Today they said that he should be home before winter.
Where does that leave the family? I have two other kids at home yet that I am concerned about. Plus my bride and I. There is more at risk here than what these people understand.
Sure he is doing well. now. he always does.
With the budget cuts in the state of North Dakota, mentor hours have been cut, not sure yet about in home therapy. The staffing that he needs isn’t available where we live, or any where else for that matter.

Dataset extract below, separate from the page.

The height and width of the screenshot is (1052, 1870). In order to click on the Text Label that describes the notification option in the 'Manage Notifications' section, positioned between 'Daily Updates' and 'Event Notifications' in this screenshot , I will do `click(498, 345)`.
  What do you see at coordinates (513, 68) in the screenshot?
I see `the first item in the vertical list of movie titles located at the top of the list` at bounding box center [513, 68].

Do I want him to come home? Honestly? Yes. and. No. Yes, because he is my son. No because it is dangerous.
Dreams
Earlier this week we had an evaluation done by a renowned specialist in Fetal Alcohol Spectrum Disorder. We hope to have the results of his analysis next week. He did say that David needs long term support. That we need to think 10 years ahead. So our dreams revolve around what happens. In three short years David will be an adult. What happens then?
10 Years from now, I would like him to be living independently with supports. I would like to see him working a job.
Fears
My fear is that one day David will be out, and do something that requires interaction with law enforcement. They won’t understand what they are dealing with, because they won’t KNOW what they are dealing with. And he will be killed.
Risk Assessment
I have to approach this like a risk assessment. Balance the pros and cons. Sure he deserves the chance to try, but doesn’t the rest of the family deserve the continued freedom from a constant threat of violence and fear?